**WHAT IS NEEDED**
Copy out the records that appear below, exactly as each one reads.

**RECORD SET**

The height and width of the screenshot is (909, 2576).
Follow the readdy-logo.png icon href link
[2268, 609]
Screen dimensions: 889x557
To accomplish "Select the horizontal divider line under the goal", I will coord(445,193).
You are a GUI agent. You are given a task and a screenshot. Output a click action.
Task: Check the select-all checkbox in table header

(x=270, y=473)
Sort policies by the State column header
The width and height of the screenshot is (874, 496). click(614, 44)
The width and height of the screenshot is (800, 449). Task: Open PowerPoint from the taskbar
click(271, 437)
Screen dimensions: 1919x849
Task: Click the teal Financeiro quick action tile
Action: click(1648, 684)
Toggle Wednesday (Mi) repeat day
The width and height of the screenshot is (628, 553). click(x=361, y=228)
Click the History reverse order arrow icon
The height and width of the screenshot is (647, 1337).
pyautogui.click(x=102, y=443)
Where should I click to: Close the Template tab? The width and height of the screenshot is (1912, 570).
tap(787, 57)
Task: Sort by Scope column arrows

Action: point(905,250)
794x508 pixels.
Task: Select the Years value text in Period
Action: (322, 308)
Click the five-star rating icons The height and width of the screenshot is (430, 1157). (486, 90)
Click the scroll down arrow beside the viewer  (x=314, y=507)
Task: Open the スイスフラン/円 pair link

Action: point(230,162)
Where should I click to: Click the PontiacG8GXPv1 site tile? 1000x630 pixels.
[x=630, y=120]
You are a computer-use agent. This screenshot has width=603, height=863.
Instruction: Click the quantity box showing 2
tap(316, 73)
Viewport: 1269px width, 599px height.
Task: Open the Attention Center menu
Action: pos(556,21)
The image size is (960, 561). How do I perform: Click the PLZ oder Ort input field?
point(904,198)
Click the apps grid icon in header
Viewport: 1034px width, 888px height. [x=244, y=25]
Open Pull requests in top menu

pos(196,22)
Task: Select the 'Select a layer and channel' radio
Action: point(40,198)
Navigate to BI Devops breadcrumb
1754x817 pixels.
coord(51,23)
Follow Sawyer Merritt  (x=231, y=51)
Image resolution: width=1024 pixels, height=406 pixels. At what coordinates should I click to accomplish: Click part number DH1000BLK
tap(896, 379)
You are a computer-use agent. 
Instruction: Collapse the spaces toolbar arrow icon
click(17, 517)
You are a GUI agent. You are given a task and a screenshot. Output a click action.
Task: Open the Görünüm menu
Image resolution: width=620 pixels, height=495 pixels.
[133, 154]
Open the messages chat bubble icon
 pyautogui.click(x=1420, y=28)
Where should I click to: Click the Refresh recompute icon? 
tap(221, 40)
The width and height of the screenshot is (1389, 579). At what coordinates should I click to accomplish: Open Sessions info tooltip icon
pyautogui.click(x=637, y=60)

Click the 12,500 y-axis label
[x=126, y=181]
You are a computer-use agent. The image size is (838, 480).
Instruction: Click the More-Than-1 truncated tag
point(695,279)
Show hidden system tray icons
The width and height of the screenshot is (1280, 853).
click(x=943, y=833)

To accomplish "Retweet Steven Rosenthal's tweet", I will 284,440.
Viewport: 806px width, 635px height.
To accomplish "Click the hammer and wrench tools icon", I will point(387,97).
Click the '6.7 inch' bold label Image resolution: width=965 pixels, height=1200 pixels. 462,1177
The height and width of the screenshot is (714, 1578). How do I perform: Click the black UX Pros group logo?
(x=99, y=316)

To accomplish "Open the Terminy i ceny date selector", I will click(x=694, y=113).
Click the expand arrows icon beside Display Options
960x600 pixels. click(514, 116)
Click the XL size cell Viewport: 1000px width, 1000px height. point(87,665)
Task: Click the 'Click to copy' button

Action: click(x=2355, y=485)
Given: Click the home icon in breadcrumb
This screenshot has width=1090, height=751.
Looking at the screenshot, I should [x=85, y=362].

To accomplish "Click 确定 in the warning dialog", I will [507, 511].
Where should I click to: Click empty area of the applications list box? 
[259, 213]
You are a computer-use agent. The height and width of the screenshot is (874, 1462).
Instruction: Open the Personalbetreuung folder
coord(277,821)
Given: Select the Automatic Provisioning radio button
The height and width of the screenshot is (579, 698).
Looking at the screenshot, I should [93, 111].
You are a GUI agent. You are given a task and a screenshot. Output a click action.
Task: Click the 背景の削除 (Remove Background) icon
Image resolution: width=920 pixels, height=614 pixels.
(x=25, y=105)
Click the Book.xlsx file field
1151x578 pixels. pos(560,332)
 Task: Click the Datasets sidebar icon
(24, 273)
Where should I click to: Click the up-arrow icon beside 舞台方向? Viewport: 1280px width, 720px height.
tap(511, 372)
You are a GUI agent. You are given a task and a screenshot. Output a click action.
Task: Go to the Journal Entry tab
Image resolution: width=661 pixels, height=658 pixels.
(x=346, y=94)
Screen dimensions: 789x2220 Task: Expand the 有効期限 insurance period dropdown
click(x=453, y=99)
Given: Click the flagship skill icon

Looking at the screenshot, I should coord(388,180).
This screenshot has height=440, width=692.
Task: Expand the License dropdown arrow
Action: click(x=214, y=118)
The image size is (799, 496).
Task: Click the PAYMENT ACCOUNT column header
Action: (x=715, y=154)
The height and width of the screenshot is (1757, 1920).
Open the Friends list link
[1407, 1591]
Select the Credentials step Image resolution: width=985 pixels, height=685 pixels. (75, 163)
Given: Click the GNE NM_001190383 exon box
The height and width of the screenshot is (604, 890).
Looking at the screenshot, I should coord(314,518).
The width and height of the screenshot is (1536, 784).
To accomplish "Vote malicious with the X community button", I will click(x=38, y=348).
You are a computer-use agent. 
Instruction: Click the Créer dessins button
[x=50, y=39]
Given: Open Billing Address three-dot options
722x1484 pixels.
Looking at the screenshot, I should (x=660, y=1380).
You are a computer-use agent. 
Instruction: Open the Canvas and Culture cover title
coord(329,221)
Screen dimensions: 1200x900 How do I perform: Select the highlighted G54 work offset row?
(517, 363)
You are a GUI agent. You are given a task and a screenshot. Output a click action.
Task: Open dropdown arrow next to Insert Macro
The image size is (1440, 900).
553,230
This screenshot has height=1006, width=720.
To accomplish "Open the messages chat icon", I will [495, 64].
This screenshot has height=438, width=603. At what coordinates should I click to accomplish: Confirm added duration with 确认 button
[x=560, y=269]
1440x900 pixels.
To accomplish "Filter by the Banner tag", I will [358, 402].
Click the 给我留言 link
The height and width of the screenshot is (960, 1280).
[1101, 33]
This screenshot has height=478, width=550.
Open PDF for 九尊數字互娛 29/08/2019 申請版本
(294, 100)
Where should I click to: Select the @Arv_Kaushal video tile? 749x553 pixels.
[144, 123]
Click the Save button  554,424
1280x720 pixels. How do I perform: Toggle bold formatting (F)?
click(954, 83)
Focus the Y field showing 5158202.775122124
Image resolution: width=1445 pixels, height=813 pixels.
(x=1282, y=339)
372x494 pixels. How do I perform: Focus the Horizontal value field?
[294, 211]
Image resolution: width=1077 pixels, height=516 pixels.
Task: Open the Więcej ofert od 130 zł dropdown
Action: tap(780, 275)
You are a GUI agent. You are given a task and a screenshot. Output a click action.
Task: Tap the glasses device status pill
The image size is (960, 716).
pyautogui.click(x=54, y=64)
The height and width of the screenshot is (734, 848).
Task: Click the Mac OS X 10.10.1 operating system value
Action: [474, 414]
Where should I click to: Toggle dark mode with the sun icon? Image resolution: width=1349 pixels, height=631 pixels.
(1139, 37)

**RESULT FOR THIS TASK**
The height and width of the screenshot is (909, 2576).
Follow the readdy-logo.png icon href link
[2268, 609]
Screen dimensions: 889x557
To accomplish "Select the horizontal divider line under the goal", I will coord(445,193).
You are a GUI agent. You are given a task and a screenshot. Output a click action.
Task: Check the select-all checkbox in table header

(x=270, y=473)
Sort policies by the State column header
The width and height of the screenshot is (874, 496). click(614, 44)
The width and height of the screenshot is (800, 449). Task: Open PowerPoint from the taskbar
click(271, 437)
Screen dimensions: 1919x849
Task: Click the teal Financeiro quick action tile
Action: click(1648, 684)
Toggle Wednesday (Mi) repeat day
The width and height of the screenshot is (628, 553). click(x=361, y=228)
Click the History reverse order arrow icon
The height and width of the screenshot is (647, 1337).
pyautogui.click(x=102, y=443)
Where should I click to: Close the Template tab? The width and height of the screenshot is (1912, 570).
tap(787, 57)
Task: Sort by Scope column arrows

Action: point(905,250)
794x508 pixels.
Task: Select the Years value text in Period
Action: (322, 308)
Click the five-star rating icons The height and width of the screenshot is (430, 1157). (486, 90)
Click the scroll down arrow beside the viewer  (x=314, y=507)
Task: Open the スイスフラン/円 pair link

Action: point(230,162)
Where should I click to: Click the PontiacG8GXPv1 site tile? 1000x630 pixels.
[x=630, y=120]
You are a computer-use agent. This screenshot has width=603, height=863.
Instruction: Click the quantity box showing 2
tap(316, 73)
Viewport: 1269px width, 599px height.
Task: Open the Attention Center menu
Action: pos(556,21)
The image size is (960, 561). How do I perform: Click the PLZ oder Ort input field?
point(904,198)
Click the apps grid icon in header
Viewport: 1034px width, 888px height. [x=244, y=25]
Open Pull requests in top menu

pos(196,22)
Task: Select the 'Select a layer and channel' radio
Action: point(40,198)
Navigate to BI Devops breadcrumb
1754x817 pixels.
coord(51,23)
Follow Sawyer Merritt  (x=231, y=51)
Image resolution: width=1024 pixels, height=406 pixels. At what coordinates should I click to accomplish: Click part number DH1000BLK
tap(896, 379)
You are a computer-use agent. 
Instruction: Collapse the spaces toolbar arrow icon
click(17, 517)
You are a GUI agent. You are given a task and a screenshot. Output a click action.
Task: Open the Görünüm menu
Image resolution: width=620 pixels, height=495 pixels.
[133, 154]
Open the messages chat bubble icon
 pyautogui.click(x=1420, y=28)
Where should I click to: Click the Refresh recompute icon? 
tap(221, 40)
The width and height of the screenshot is (1389, 579). At what coordinates should I click to accomplish: Open Sessions info tooltip icon
pyautogui.click(x=637, y=60)

Click the 12,500 y-axis label
[x=126, y=181]
You are a computer-use agent. The image size is (838, 480).
Instruction: Click the More-Than-1 truncated tag
point(695,279)
Show hidden system tray icons
The width and height of the screenshot is (1280, 853).
click(x=943, y=833)

To accomplish "Retweet Steven Rosenthal's tweet", I will 284,440.
Viewport: 806px width, 635px height.
To accomplish "Click the hammer and wrench tools icon", I will point(387,97).
Click the '6.7 inch' bold label Image resolution: width=965 pixels, height=1200 pixels. 462,1177
The height and width of the screenshot is (714, 1578). How do I perform: Click the black UX Pros group logo?
(x=99, y=316)

To accomplish "Open the Terminy i ceny date selector", I will click(x=694, y=113).
Click the expand arrows icon beside Display Options
960x600 pixels. click(514, 116)
Click the XL size cell Viewport: 1000px width, 1000px height. point(87,665)
Task: Click the 'Click to copy' button

Action: click(x=2355, y=485)
Given: Click the home icon in breadcrumb
This screenshot has width=1090, height=751.
Looking at the screenshot, I should [x=85, y=362].

To accomplish "Click 确定 in the warning dialog", I will [507, 511].
Where should I click to: Click empty area of the applications list box? 
[259, 213]
You are a computer-use agent. The height and width of the screenshot is (874, 1462).
Instruction: Open the Personalbetreuung folder
coord(277,821)
Given: Select the Automatic Provisioning radio button
The height and width of the screenshot is (579, 698).
Looking at the screenshot, I should [93, 111].
You are a GUI agent. You are given a task and a screenshot. Output a click action.
Task: Click the 背景の削除 (Remove Background) icon
Image resolution: width=920 pixels, height=614 pixels.
(x=25, y=105)
Click the Book.xlsx file field
1151x578 pixels. pos(560,332)
 Task: Click the Datasets sidebar icon
(24, 273)
Where should I click to: Click the up-arrow icon beside 舞台方向? Viewport: 1280px width, 720px height.
tap(511, 372)
You are a GUI agent. You are given a task and a screenshot. Output a click action.
Task: Go to the Journal Entry tab
Image resolution: width=661 pixels, height=658 pixels.
(x=346, y=94)
Screen dimensions: 789x2220 Task: Expand the 有効期限 insurance period dropdown
click(x=453, y=99)
Given: Click the flagship skill icon

Looking at the screenshot, I should coord(388,180).
This screenshot has height=440, width=692.
Task: Expand the License dropdown arrow
Action: click(x=214, y=118)
The image size is (799, 496).
Task: Click the PAYMENT ACCOUNT column header
Action: (x=715, y=154)
The height and width of the screenshot is (1757, 1920).
Open the Friends list link
[1407, 1591]
Select the Credentials step Image resolution: width=985 pixels, height=685 pixels. (75, 163)
Given: Click the GNE NM_001190383 exon box
The height and width of the screenshot is (604, 890).
Looking at the screenshot, I should coord(314,518).
The width and height of the screenshot is (1536, 784).
To accomplish "Vote malicious with the X community button", I will click(x=38, y=348).
You are a computer-use agent. 
Instruction: Click the Créer dessins button
[x=50, y=39]
Given: Open Billing Address three-dot options
722x1484 pixels.
Looking at the screenshot, I should (x=660, y=1380).
You are a computer-use agent. 
Instruction: Open the Canvas and Culture cover title
coord(329,221)
Screen dimensions: 1200x900 How do I perform: Select the highlighted G54 work offset row?
(517, 363)
You are a GUI agent. You are given a task and a screenshot. Output a click action.
Task: Open dropdown arrow next to Insert Macro
The image size is (1440, 900).
553,230
This screenshot has height=1006, width=720.
To accomplish "Open the messages chat icon", I will [495, 64].
This screenshot has height=438, width=603. At what coordinates should I click to accomplish: Confirm added duration with 确认 button
[x=560, y=269]
1440x900 pixels.
To accomplish "Filter by the Banner tag", I will [358, 402].
Click the 给我留言 link
The height and width of the screenshot is (960, 1280).
[1101, 33]
This screenshot has height=478, width=550.
Open PDF for 九尊數字互娛 29/08/2019 申請版本
(294, 100)
Where should I click to: Select the @Arv_Kaushal video tile? 749x553 pixels.
[144, 123]
Click the Save button  554,424
1280x720 pixels. How do I perform: Toggle bold formatting (F)?
click(954, 83)
Focus the Y field showing 5158202.775122124
Image resolution: width=1445 pixels, height=813 pixels.
(x=1282, y=339)
372x494 pixels. How do I perform: Focus the Horizontal value field?
[294, 211]
Image resolution: width=1077 pixels, height=516 pixels.
Task: Open the Więcej ofert od 130 zł dropdown
Action: tap(780, 275)
You are a GUI agent. You are given a task and a screenshot. Output a click action.
Task: Tap the glasses device status pill
The image size is (960, 716).
pyautogui.click(x=54, y=64)
The height and width of the screenshot is (734, 848).
Task: Click the Mac OS X 10.10.1 operating system value
Action: [474, 414]
Where should I click to: Toggle dark mode with the sun icon? Image resolution: width=1349 pixels, height=631 pixels.
(1139, 37)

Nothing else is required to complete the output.